Do different species of Smittium (Harpellales, Legeriomycetaceae) influence each other in the host gut?

Mycol Res

Department of Biology, Life Sciences Building Rm 124, University of South Alabama, 307 University Blvd., Mobile, AL 36688-0002, USA.

Published: December 2008

Smittium (Harpellales, Legeriomycetaceae) belongs to a cosmopolitan group of filamentous fungi (Trichomycetes, Zygomycota) that live as obligate commensals in the digestive tract of various marine, freshwater, and terrestrial arthropods. The outcome of the paired introductions of three species of Smittium was investigated within the individual hosts of the mosquito Aedes aegypti (Culicidae: Diptera). In the first set of experiments, the host was inoculated with a single species of Smittium to determine whether hyphae location within the host was species specific. In the second experiment the host was exposed to two species of Smittium to determine whether hyphae showed positional displacement when two species of fungi co-inhabited the same host gut. Single species introductions of Smittium resulted in 80-85% of hosts with hyphae present only in the rectum. In all three paired combinations of Smittium species examined, only 40-65% of host larvae had hyphae restricted to the rectum. This is first study to experimentally demonstrate that the microdistribution of Harpellaceae hyphae can be influenced by the presence of a second species of Harpellaceae, suggesting a competition of the symbionts within the host.

Exercise requirements: Please echo the entire Smittium abstract word for word. These lines come from a separate source.

Dataset entries:
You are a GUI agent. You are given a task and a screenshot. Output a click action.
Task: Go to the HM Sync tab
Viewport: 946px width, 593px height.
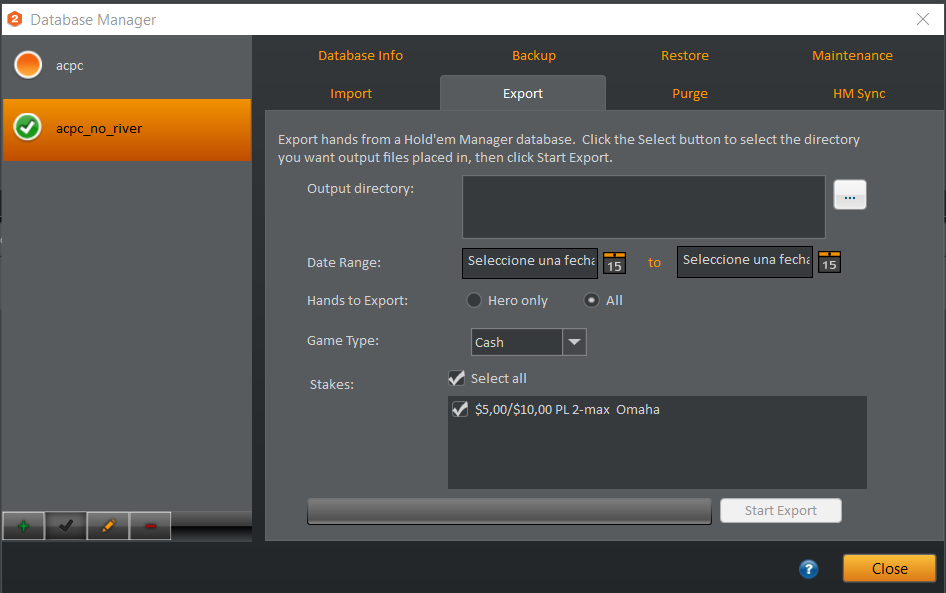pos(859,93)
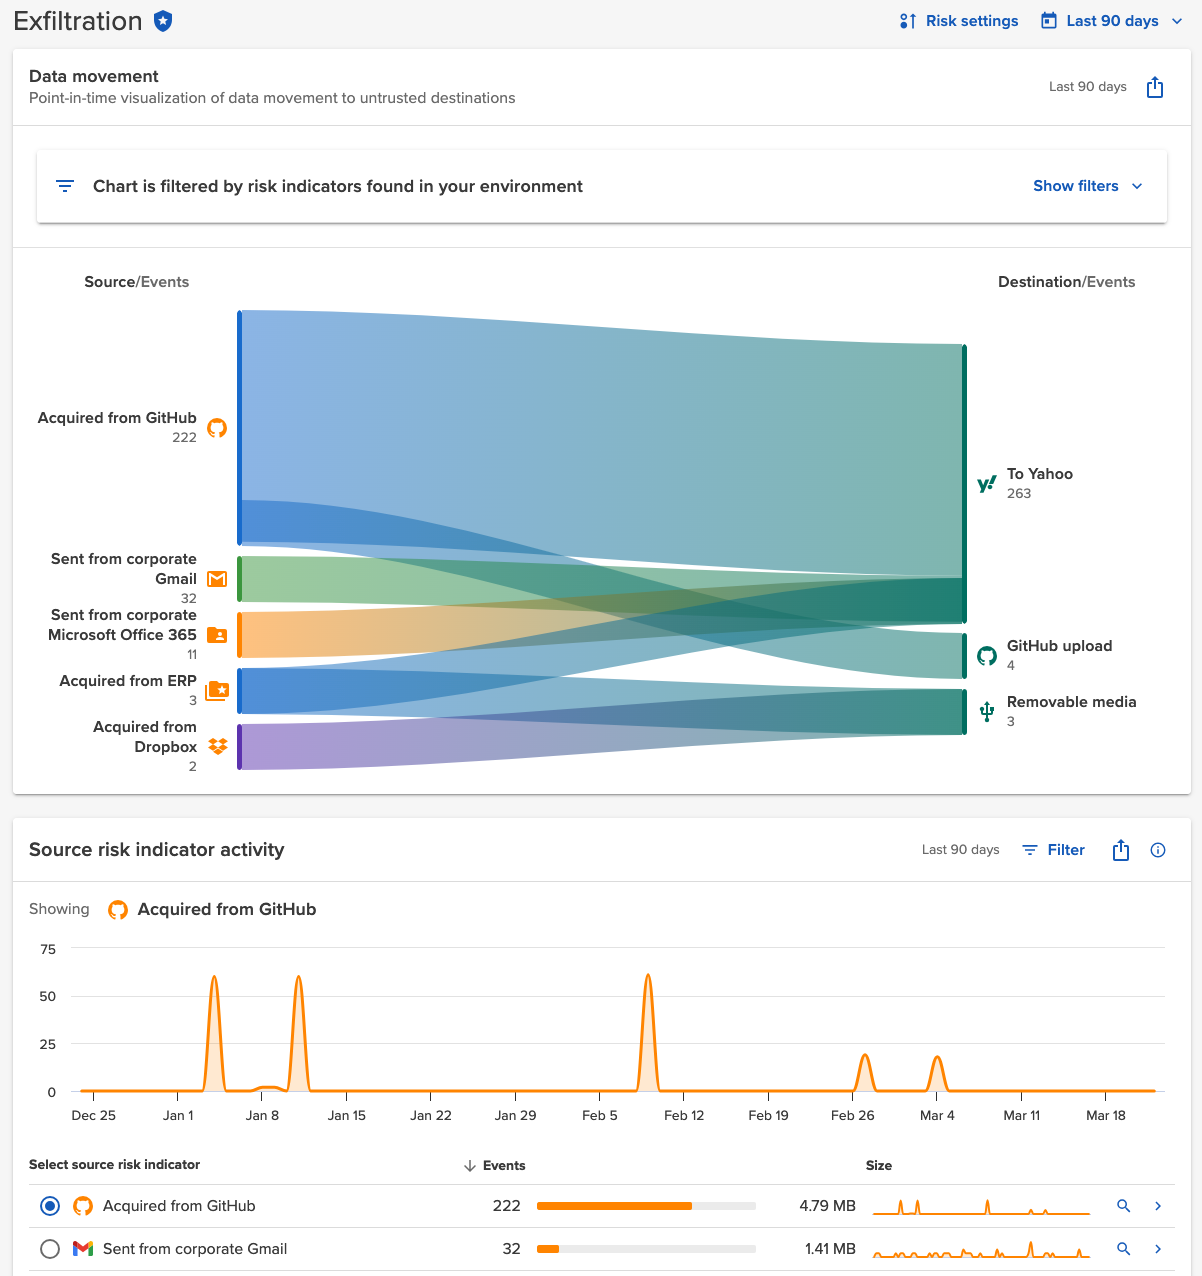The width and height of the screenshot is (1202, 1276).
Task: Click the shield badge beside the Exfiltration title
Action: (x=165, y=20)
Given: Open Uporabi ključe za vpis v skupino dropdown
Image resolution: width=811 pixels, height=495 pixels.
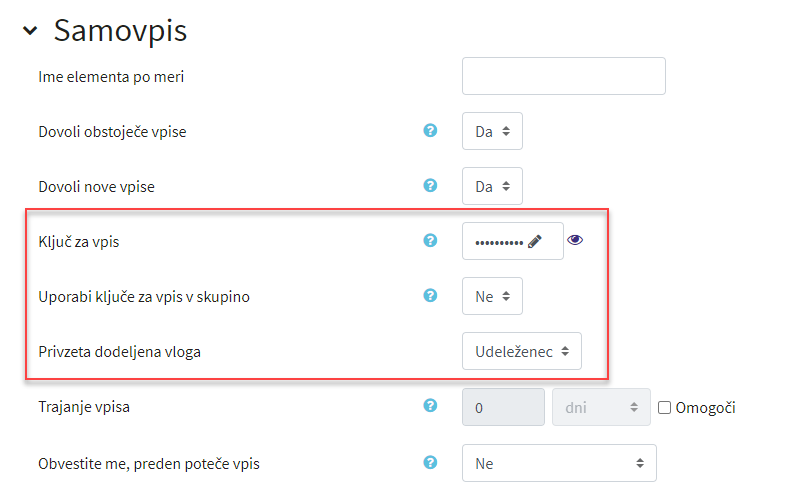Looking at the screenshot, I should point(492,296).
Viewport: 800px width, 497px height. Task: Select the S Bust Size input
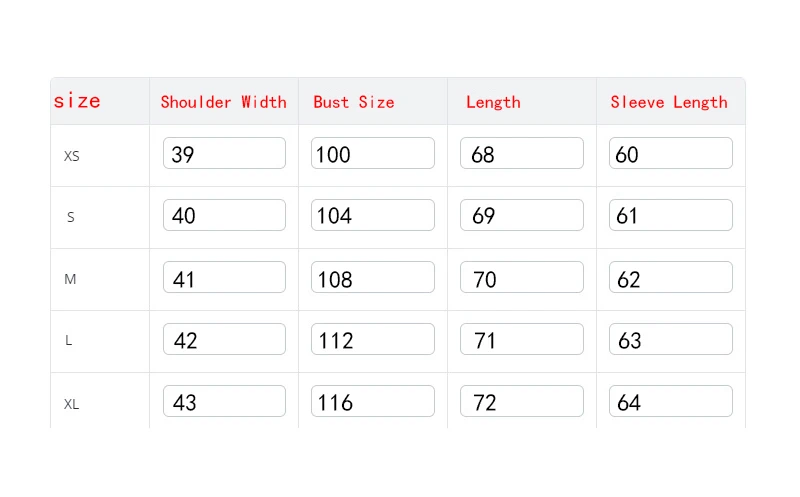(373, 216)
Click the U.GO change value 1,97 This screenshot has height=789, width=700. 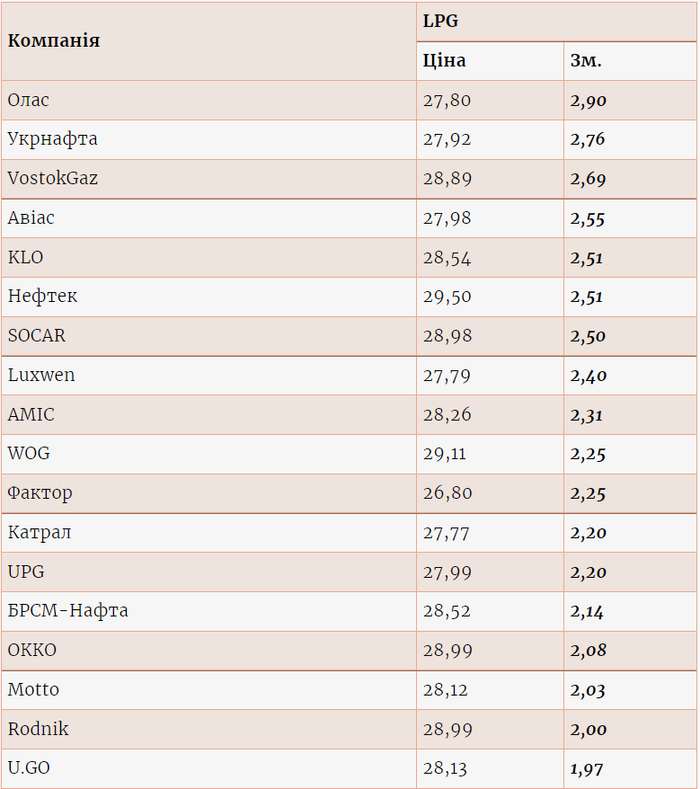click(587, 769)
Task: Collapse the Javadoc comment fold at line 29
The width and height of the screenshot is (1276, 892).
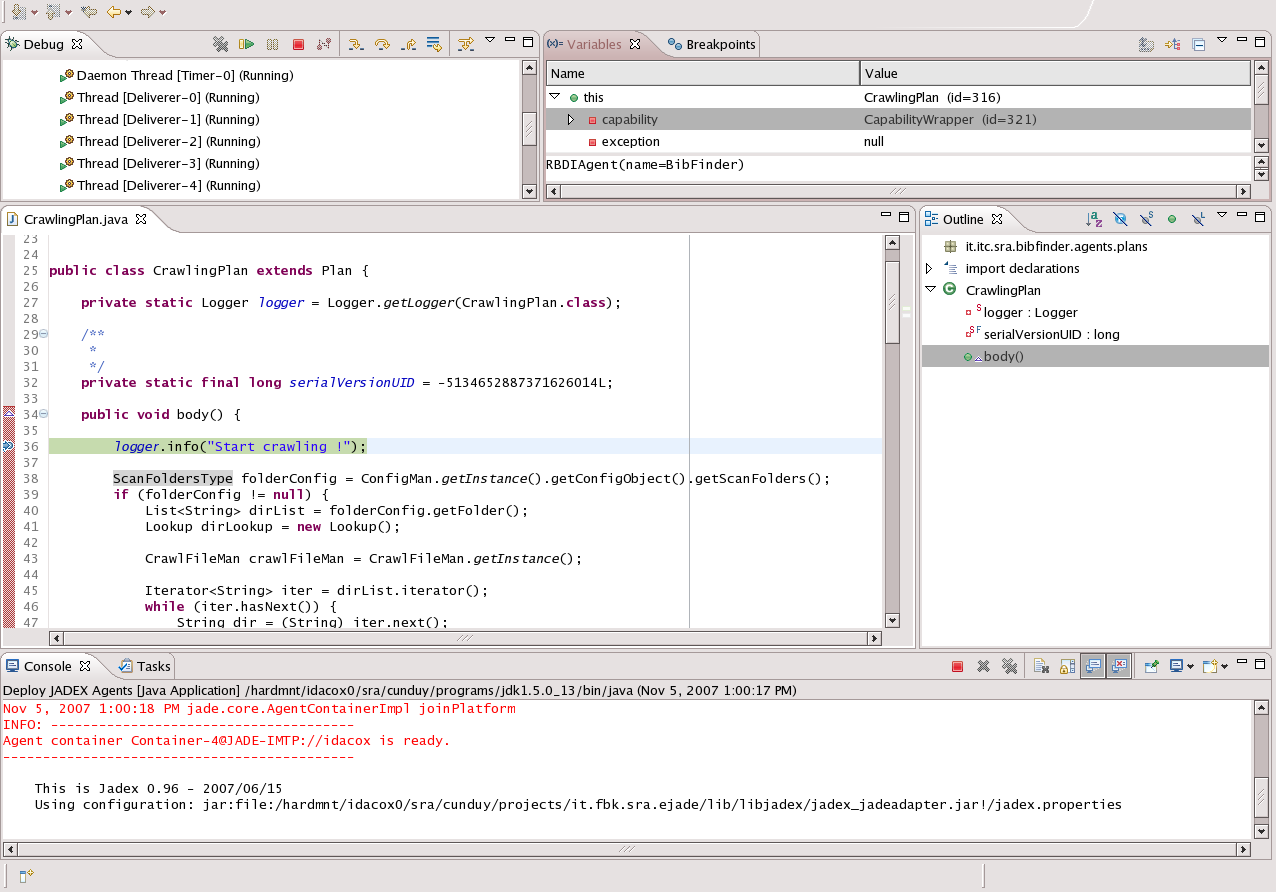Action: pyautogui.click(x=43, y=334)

Problem solution:
Do different species of Smittium (Harpellales, Legeriomycetaceae) influence each other in the host gut?

Mycol Res

Department of Biology, Life Sciences Building Rm 124, University of South Alabama, 307 University Blvd., Mobile, AL 36688-0002, USA.

Published: December 2008

Smittium (Harpellales, Legeriomycetaceae) belongs to a cosmopolitan group of filamentous fungi (Trichomycetes, Zygomycota) that live as obligate commensals in the digestive tract of various marine, freshwater, and terrestrial arthropods. The outcome of the paired introductions of three species of Smittium was investigated within the individual hosts of the mosquito Aedes aegypti (Culicidae: Diptera). In the first set of experiments, the host was inoculated with a single species of Smittium to determine whether hyphae location within the host was species specific. In the second experiment the host was exposed to two species of Smittium to determine whether hyphae showed positional displacement when two species of fungi co-inhabited the same host gut. Single species introductions of Smittium resulted in 80-85% of hosts with hyphae present only in the rectum. In all three paired combinations of Smittium species examined, only 40-65% of host larvae had hyphae restricted to the rectum. This is first study to experimentally demonstrate that the microdistribution of Harpellaceae hyphae can be influenced by the presence of a second species of Harpellaceae, suggesting a competition of the symbionts within the host.